- Origin: Athens, Georgia and Portland, Oregon
- Genres: singer-songwriter, indie folk, electropop, folktronica
- Years active: 2001–2014 (hiatus)
- Labels: Orange Twin, Pop Heart/ Able Hearts Records, Badman Recording Co
- Members: Carolyn "Cubby" Berk (vocals) Kerby Ferris (keyboard/synths) Emily Kingan (percussion)

= Lovers (band) =

Indie electropop group from Portland, Oregon

Lovers was an indie musical group founded in Athens, Georgia and later based in Portland, Oregon. Originally a singer-songwriter project, Lovers later became an electropop trio consisting of Carolyn "Cubby" Berk, Kerby Ferris, and Emily Kingan.

== History ==

=== Beginnings (2001–2002) ===
While studying art at the University of Georgia in Athens, Georgia, Carolyn "Cubby" Berk founded Lovers as an acoustic singer-songwriter project in 2001. Initially, Berk had started writing songs as a way to cope with the death of her mother.
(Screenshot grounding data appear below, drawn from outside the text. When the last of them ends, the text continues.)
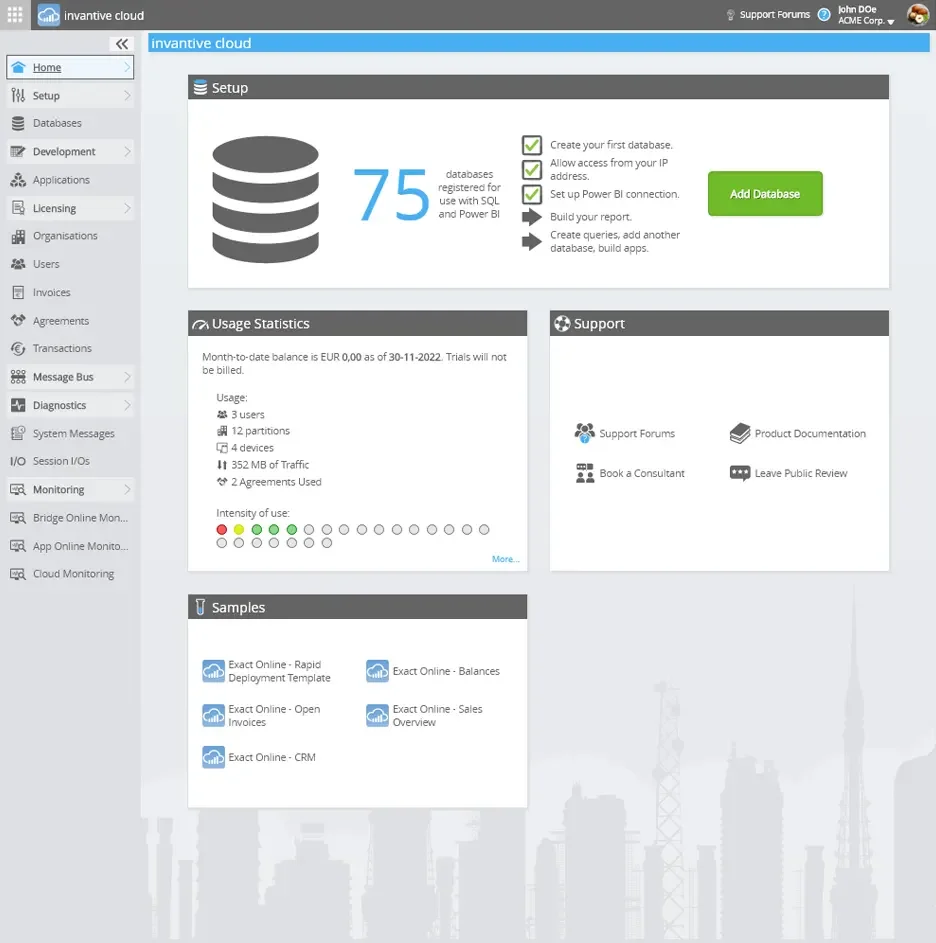
Task: Click the John Doe user avatar
Action: point(917,15)
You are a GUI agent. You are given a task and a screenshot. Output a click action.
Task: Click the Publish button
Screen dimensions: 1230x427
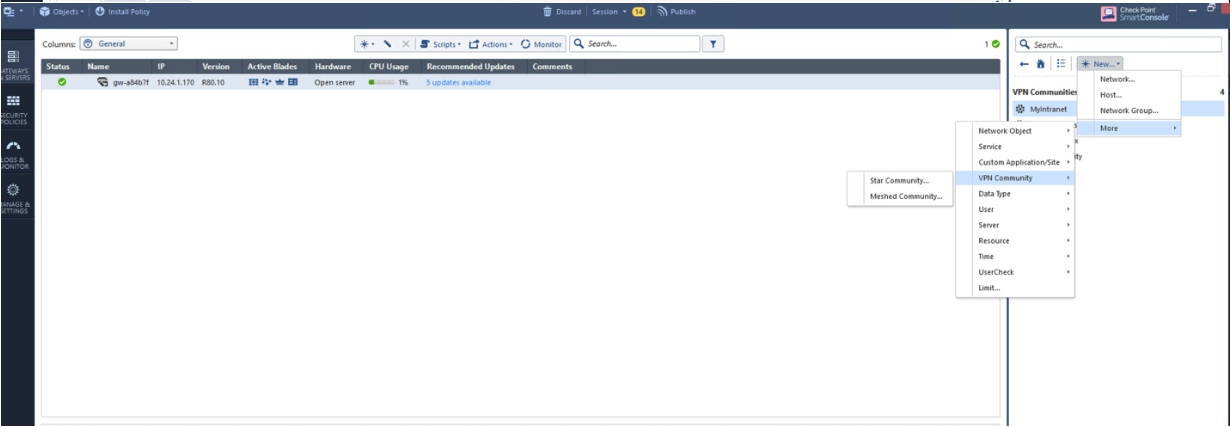click(676, 12)
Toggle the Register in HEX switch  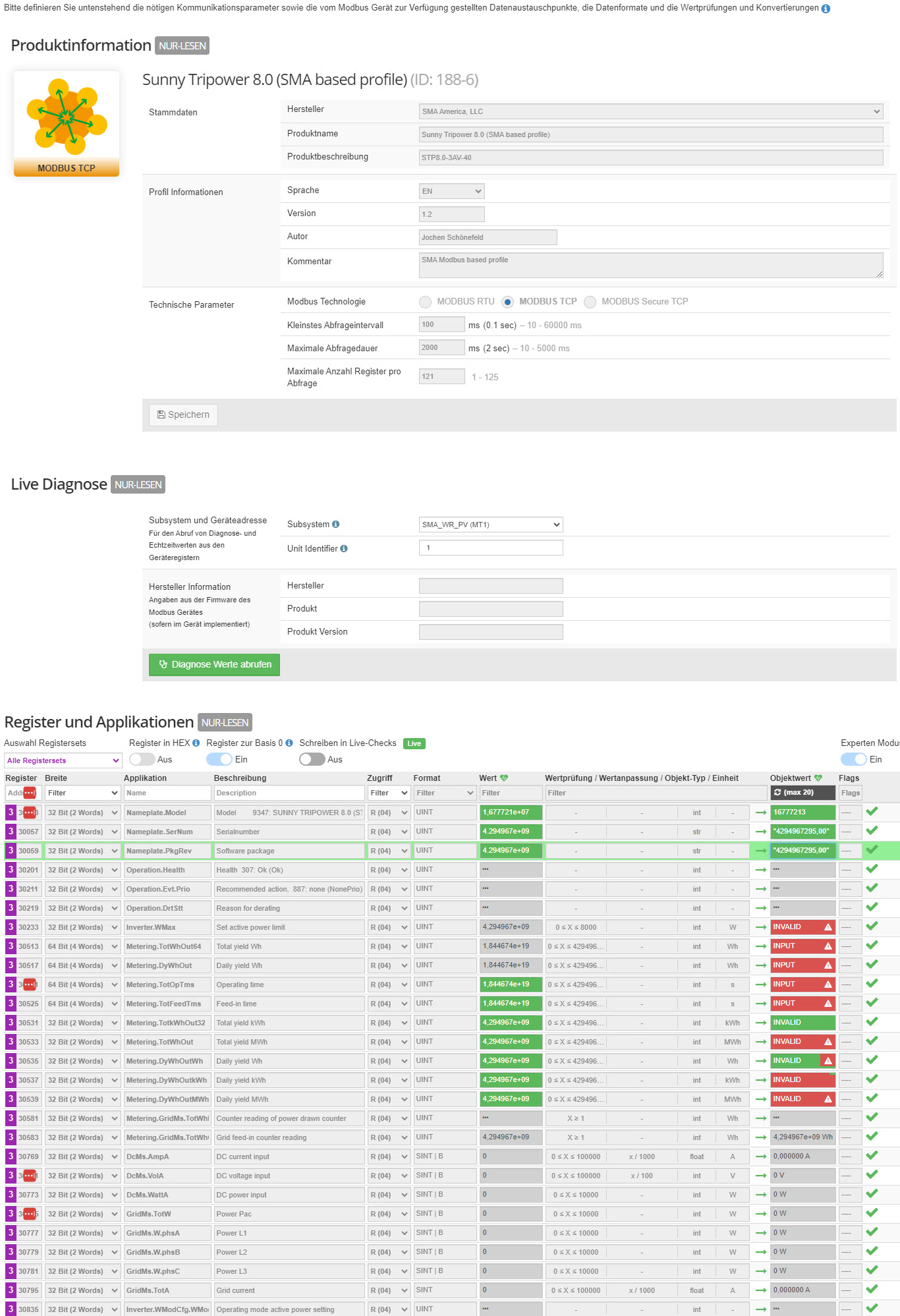pyautogui.click(x=142, y=759)
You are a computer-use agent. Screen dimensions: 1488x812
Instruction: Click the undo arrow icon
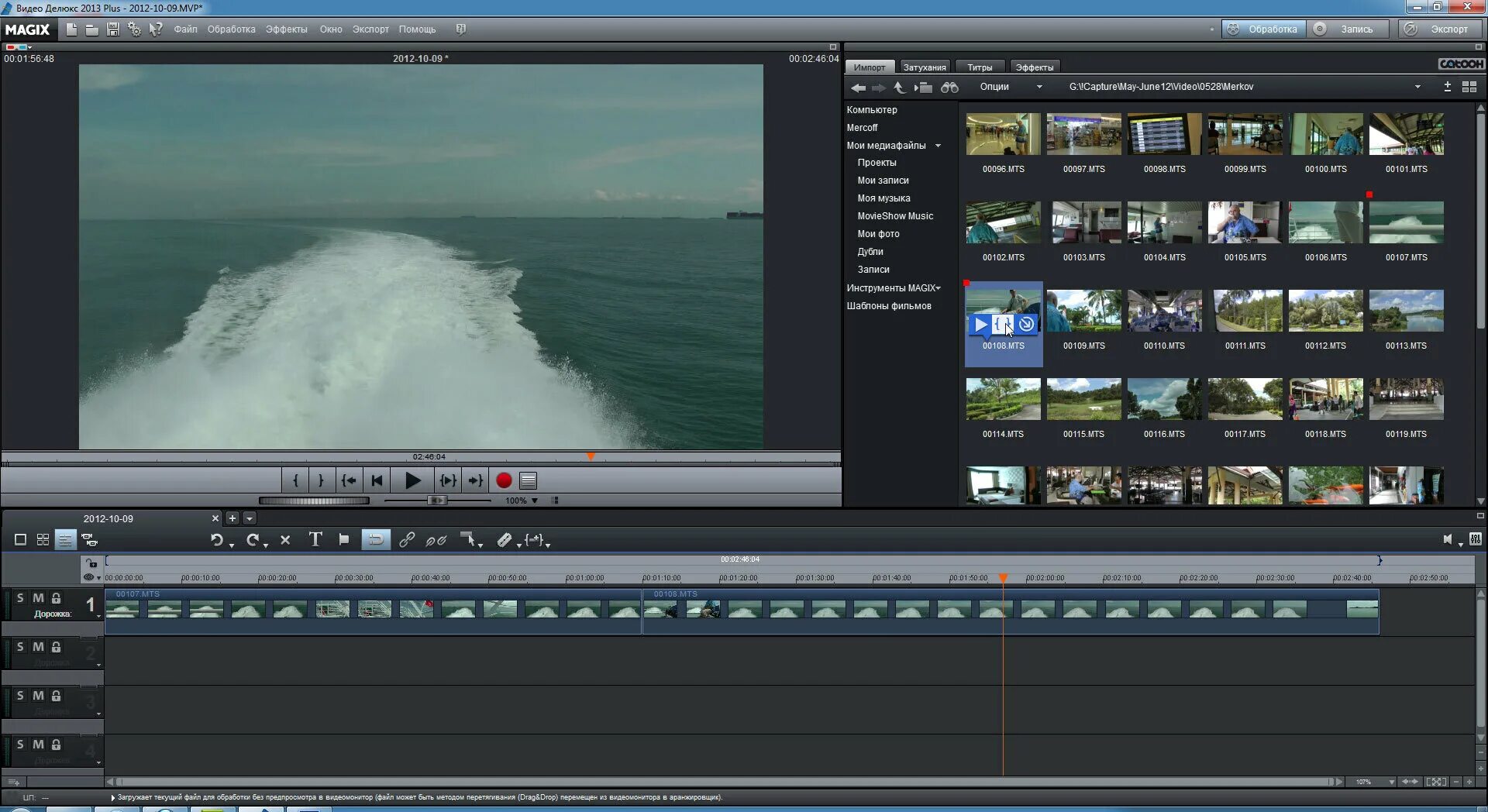point(217,540)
In 2002, Berk released her debut album, Starlit Sunken Ship, on Orange Twin Records. Many of the songs are about her family, and the song "Winter Takes a Lover" became a fan favorite. The Stranger called the album "criminally overlooked", while Exclaim! wrote that it was "delicate and powerful" and would cause a "delightful sense of unease that will creep under your skin".
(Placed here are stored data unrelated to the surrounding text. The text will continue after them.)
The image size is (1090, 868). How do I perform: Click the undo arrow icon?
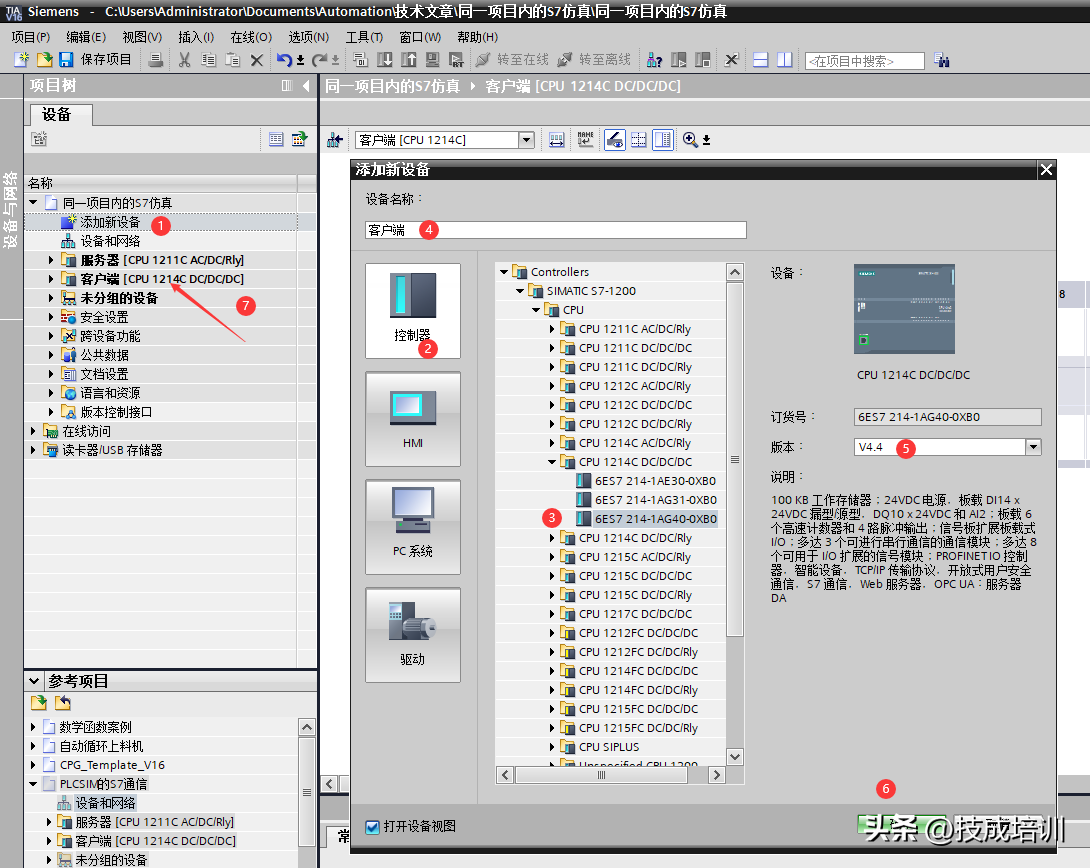[284, 60]
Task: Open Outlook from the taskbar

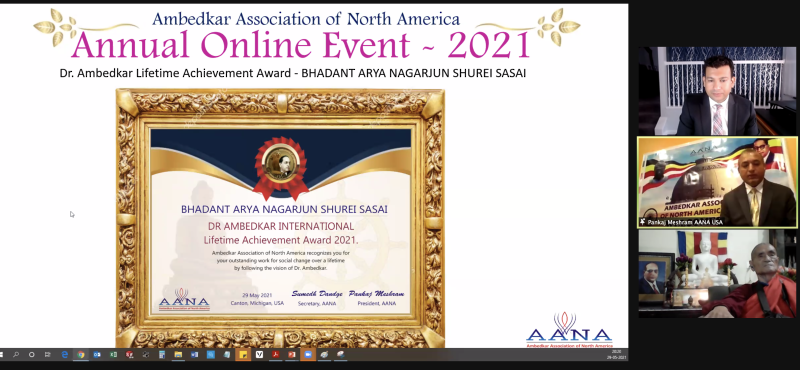Action: 97,355
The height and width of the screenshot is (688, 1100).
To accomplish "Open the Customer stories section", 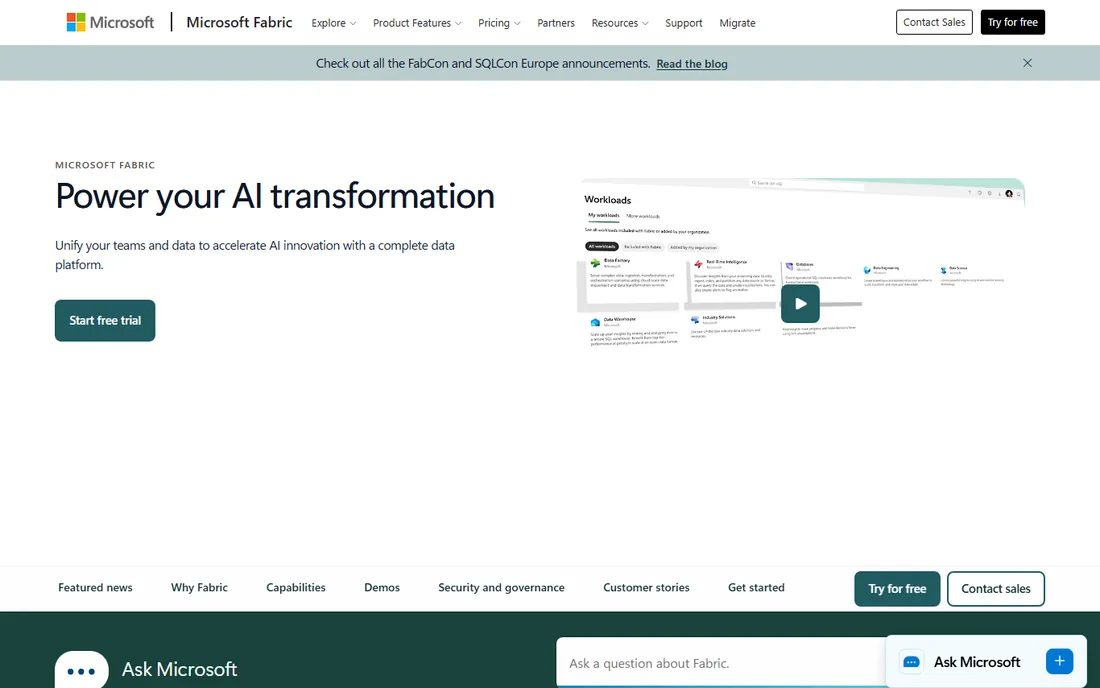I will pyautogui.click(x=646, y=588).
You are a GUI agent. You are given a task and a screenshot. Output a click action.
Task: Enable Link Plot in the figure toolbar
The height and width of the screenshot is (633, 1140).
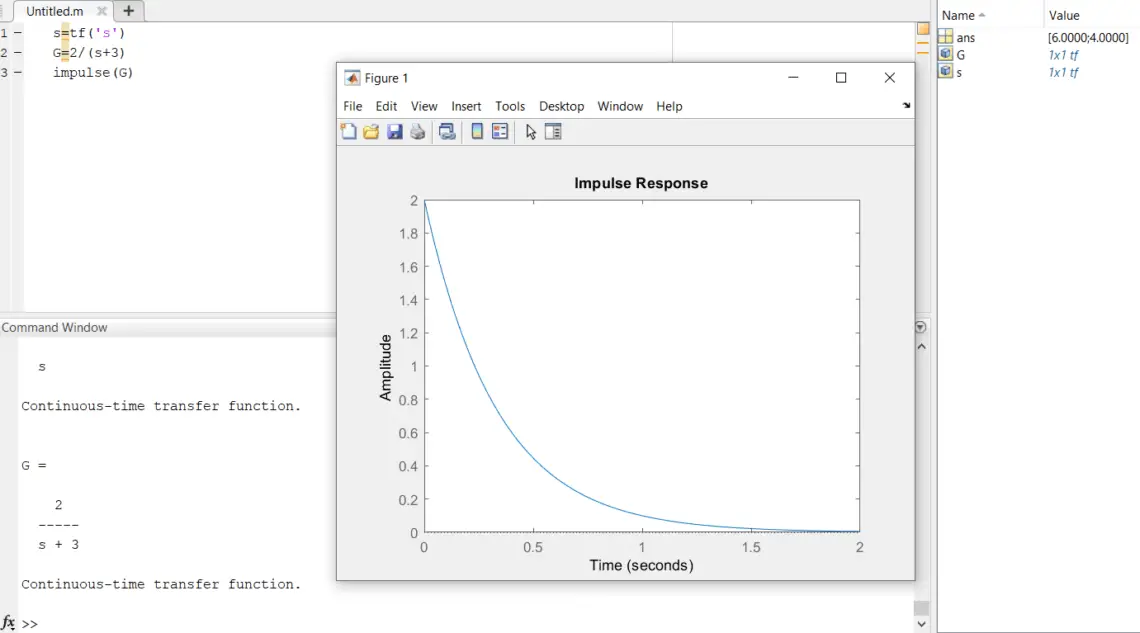[x=446, y=131]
As Berk started performing locally, she struggled with stage fright and has credited advice from Vic Chestnutt with helping her overcome it. That year, Berk almost died and her instruments were destroyed after her van exploded on tour.

=== The Gutter and the Garden, Sleep with Heat, and I Am the West (2004–2009) ===
Compared to Lovers' debut, the music on The Gutter and the Garden (2004) had a somewhat more optimistic tone, with Portland Mercury calling it "slightly less spirit crushing" and The Stranger noting "a peppering of conditional optimism". Another reviewer characterized the album as "magical".
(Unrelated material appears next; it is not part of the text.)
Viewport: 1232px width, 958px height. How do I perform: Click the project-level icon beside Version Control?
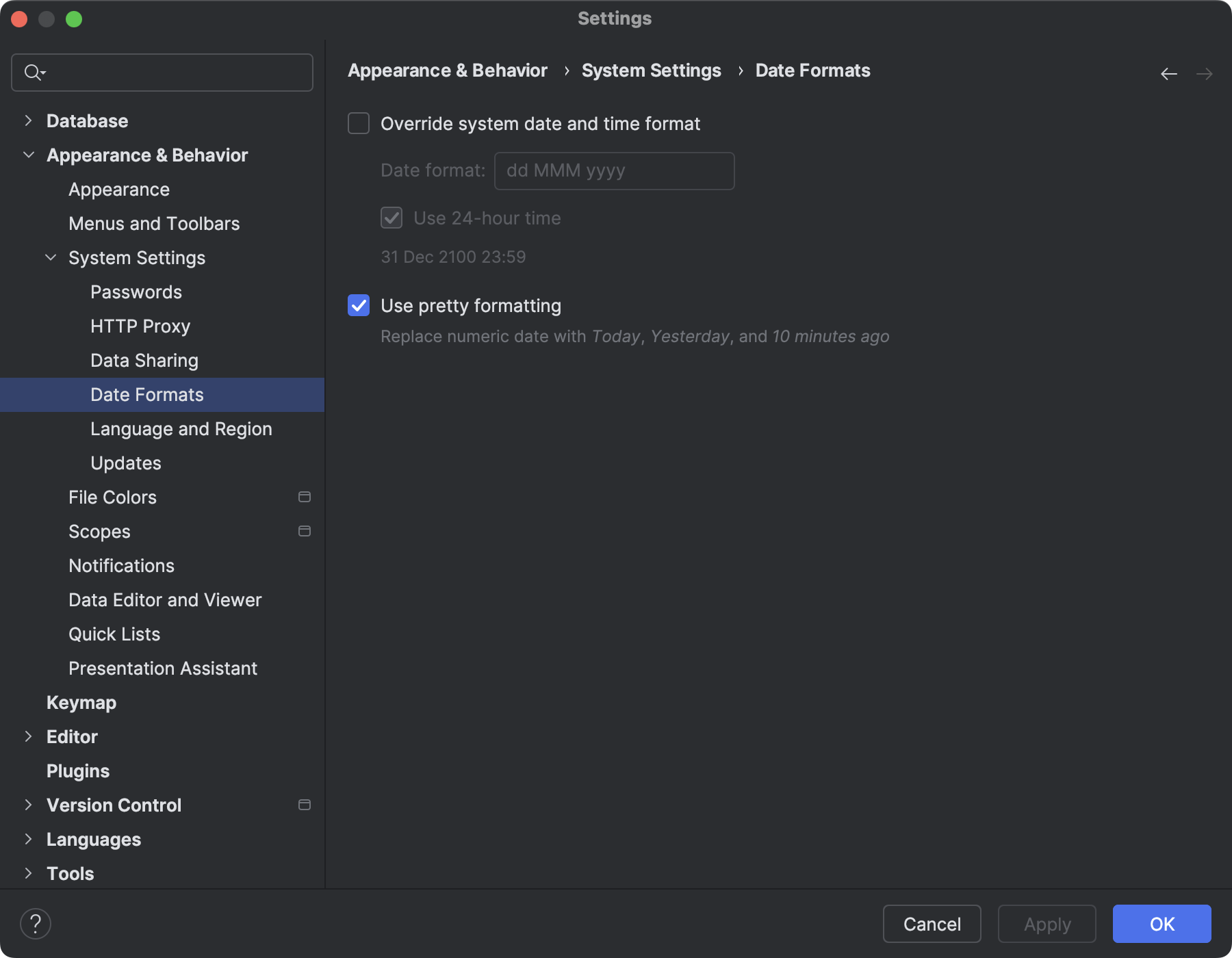click(x=305, y=805)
In 2006, Lovers performed at SXSW as part of the Orange Twin Records showcase; Pitchfork referred to Lovers as "Carolyn Berk's heartfelt bedroom-pop project."

Lovers next album, Sleep with Heat (2007), was called Berk's "first consistently solid set of songs" and features musicians from Phosphorescent and Parker and Lily. A theme throughout the album is constant travel and "the emotional labor of perpetual goodbyes".

In 2008, Berk contributed vocals to the song "Tremolo" on the Pacific UV album Longplay 2.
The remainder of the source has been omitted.